Pixel coordinate grounding data
■ ■ ■ ■ ■ ■ ■

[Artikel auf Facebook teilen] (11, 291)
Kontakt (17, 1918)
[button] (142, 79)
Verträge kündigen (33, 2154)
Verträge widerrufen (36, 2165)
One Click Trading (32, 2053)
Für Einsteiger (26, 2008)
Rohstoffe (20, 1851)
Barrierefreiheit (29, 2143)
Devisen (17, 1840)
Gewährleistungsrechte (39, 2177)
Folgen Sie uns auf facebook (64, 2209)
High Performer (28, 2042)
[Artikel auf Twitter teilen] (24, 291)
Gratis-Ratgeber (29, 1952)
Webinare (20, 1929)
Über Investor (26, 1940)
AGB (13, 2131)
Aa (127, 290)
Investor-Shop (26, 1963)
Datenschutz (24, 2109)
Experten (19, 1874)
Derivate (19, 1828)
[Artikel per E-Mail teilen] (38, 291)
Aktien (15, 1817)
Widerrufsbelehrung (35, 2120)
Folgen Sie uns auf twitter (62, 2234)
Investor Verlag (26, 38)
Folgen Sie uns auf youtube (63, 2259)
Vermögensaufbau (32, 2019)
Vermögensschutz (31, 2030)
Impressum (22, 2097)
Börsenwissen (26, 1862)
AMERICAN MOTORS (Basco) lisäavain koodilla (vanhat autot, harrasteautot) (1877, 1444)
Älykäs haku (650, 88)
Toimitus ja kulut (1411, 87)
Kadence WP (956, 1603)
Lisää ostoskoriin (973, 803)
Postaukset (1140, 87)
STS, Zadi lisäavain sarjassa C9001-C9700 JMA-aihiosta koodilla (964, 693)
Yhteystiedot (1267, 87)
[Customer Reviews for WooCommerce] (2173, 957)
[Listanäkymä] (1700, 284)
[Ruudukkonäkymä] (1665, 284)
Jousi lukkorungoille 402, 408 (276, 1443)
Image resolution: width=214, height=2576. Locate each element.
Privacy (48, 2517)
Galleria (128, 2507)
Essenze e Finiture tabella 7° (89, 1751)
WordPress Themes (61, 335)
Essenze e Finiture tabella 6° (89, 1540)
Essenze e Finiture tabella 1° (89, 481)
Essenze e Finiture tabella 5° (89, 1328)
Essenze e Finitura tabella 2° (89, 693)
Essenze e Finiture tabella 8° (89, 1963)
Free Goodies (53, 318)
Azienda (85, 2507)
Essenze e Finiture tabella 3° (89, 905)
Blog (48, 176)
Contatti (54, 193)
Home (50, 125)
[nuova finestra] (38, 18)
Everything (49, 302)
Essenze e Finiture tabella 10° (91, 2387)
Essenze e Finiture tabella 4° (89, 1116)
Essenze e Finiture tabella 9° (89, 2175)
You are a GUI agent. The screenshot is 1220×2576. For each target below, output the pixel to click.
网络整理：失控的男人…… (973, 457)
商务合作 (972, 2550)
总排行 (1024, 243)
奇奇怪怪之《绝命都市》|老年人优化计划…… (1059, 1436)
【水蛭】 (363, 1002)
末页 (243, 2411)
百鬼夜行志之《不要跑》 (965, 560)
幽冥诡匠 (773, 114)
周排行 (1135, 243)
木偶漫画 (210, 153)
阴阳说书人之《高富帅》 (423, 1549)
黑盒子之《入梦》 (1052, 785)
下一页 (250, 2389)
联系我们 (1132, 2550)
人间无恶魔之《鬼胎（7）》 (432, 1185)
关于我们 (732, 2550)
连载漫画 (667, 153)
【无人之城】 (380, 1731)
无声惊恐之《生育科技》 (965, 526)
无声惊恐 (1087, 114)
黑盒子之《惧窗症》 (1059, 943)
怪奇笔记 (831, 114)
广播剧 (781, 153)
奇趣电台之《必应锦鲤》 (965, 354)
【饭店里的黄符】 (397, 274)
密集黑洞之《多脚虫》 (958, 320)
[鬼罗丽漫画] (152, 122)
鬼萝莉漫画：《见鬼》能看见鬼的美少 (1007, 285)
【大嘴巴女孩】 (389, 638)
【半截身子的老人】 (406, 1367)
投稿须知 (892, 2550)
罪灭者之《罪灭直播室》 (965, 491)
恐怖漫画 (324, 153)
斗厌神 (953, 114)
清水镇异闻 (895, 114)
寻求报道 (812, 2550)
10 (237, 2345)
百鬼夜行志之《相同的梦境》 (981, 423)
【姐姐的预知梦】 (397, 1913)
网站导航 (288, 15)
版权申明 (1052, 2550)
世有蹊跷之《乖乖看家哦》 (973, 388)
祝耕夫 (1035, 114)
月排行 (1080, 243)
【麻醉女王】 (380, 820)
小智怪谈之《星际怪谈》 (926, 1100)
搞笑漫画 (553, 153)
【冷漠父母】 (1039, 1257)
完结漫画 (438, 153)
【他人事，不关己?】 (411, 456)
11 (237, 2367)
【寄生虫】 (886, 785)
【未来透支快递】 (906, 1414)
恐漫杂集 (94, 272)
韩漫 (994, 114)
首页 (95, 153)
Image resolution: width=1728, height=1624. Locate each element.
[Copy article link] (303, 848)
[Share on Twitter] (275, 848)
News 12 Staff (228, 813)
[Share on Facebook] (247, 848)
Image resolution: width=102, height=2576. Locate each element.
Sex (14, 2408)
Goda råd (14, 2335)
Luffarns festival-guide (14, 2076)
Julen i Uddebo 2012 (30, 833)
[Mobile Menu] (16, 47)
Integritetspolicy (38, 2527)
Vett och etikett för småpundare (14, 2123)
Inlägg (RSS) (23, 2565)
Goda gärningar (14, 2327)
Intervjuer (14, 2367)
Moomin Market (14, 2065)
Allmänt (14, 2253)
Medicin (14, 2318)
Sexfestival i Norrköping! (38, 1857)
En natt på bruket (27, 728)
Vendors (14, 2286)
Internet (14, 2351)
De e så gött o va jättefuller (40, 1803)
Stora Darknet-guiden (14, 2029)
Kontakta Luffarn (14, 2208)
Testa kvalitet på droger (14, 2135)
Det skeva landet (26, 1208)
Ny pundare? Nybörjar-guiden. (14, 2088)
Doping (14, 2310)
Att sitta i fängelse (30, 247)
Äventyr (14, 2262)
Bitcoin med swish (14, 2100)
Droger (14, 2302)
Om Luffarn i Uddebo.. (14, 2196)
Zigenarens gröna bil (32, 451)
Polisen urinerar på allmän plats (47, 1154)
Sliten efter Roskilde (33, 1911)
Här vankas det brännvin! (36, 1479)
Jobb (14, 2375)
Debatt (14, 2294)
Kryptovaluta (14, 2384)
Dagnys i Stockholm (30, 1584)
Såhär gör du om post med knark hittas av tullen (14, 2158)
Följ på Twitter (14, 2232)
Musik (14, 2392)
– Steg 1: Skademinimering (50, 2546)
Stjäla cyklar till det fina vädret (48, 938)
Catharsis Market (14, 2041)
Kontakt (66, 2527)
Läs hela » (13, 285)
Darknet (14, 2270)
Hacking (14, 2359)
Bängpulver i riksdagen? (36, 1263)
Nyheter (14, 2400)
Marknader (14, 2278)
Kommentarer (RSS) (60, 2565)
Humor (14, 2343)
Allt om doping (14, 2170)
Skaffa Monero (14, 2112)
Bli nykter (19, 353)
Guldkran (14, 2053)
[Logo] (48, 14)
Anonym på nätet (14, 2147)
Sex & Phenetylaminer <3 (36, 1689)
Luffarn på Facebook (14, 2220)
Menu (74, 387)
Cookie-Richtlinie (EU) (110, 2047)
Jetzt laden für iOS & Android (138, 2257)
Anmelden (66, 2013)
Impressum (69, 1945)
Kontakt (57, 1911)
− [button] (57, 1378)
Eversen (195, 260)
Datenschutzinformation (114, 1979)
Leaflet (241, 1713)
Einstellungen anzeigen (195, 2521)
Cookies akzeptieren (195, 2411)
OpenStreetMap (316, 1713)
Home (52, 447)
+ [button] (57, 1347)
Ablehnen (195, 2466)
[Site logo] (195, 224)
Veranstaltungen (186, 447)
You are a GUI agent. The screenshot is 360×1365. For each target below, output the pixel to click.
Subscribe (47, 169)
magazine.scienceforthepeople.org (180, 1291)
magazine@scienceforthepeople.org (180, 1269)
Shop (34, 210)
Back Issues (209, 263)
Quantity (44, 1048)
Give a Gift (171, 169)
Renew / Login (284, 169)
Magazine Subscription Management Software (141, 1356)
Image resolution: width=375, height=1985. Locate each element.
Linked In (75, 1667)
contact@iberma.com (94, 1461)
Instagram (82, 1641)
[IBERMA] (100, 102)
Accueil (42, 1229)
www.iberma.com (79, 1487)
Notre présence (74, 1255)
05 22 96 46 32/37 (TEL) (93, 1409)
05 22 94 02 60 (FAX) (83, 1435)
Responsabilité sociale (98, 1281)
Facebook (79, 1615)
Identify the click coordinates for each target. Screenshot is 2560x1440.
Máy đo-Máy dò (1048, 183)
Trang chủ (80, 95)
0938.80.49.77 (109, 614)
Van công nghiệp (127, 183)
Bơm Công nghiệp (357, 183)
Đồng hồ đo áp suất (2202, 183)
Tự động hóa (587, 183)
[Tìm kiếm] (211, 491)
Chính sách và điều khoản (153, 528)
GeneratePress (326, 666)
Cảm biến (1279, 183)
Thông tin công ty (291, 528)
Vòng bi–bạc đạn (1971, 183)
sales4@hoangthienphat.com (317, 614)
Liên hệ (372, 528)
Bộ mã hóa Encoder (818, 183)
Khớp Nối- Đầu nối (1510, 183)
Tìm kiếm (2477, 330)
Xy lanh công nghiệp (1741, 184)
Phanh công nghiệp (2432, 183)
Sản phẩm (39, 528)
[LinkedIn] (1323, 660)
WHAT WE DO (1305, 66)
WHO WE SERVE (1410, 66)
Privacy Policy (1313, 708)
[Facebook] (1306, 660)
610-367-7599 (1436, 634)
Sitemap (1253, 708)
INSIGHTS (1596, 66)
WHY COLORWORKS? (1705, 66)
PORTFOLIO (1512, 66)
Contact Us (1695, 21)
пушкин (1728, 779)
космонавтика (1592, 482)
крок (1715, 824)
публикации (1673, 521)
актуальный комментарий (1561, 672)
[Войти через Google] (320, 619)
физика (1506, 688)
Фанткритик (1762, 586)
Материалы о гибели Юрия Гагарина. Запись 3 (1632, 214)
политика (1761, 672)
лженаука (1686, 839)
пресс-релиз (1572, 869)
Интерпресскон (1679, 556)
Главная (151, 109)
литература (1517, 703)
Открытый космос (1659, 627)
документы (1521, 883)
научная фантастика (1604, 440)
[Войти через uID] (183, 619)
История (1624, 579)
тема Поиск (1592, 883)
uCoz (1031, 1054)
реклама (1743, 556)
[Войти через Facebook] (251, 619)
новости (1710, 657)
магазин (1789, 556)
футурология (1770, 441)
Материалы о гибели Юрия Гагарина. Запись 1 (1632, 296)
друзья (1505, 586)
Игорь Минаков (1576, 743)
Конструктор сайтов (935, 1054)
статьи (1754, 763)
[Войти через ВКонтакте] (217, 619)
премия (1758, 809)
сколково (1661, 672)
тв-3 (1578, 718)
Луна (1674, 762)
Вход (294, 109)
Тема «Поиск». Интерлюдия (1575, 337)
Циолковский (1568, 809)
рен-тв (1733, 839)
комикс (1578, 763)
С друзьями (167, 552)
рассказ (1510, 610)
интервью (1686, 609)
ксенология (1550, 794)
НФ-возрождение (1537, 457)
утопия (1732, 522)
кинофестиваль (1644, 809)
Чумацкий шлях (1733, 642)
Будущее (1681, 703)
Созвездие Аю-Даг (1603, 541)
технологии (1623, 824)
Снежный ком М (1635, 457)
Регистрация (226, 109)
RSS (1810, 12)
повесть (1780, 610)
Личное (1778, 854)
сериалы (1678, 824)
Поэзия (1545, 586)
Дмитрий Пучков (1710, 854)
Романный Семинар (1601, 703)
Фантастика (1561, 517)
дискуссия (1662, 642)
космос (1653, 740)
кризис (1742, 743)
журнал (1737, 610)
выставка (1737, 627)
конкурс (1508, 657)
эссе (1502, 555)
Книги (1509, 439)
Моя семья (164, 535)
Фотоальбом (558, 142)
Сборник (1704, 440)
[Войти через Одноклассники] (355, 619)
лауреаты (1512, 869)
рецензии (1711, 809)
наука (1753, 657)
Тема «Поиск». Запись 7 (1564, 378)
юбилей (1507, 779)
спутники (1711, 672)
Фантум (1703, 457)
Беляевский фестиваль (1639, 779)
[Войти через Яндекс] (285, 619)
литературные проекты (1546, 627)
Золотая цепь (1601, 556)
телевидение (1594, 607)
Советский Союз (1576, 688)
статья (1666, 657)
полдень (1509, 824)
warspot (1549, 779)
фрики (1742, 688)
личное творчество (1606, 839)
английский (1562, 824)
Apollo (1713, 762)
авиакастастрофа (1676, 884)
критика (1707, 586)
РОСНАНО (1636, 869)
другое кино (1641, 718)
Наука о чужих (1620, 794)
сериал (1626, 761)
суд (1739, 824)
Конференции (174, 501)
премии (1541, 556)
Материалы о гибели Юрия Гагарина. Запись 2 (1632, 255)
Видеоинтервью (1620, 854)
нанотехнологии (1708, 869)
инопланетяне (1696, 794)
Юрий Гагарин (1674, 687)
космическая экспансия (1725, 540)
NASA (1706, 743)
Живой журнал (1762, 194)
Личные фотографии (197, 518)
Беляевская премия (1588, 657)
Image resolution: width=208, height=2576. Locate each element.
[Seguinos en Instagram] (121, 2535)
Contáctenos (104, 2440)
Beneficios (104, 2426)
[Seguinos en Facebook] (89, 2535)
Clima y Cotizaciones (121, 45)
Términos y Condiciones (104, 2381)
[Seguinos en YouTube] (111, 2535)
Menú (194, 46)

■ ■ ■ ■ ■ ■ ■

• Your goal
Each line from the top of the records down to the one with "Gewährleistungsrechte (39, 2177)" must be retyped exactly; include both ends and nothing else.

• Result of the task
[Artikel auf Facebook teilen] (11, 291)
Kontakt (17, 1918)
[button] (142, 79)
Verträge kündigen (33, 2154)
Verträge widerrufen (36, 2165)
One Click Trading (32, 2053)
Für Einsteiger (26, 2008)
Rohstoffe (20, 1851)
Barrierefreiheit (29, 2143)
Devisen (17, 1840)
Gewährleistungsrechte (39, 2177)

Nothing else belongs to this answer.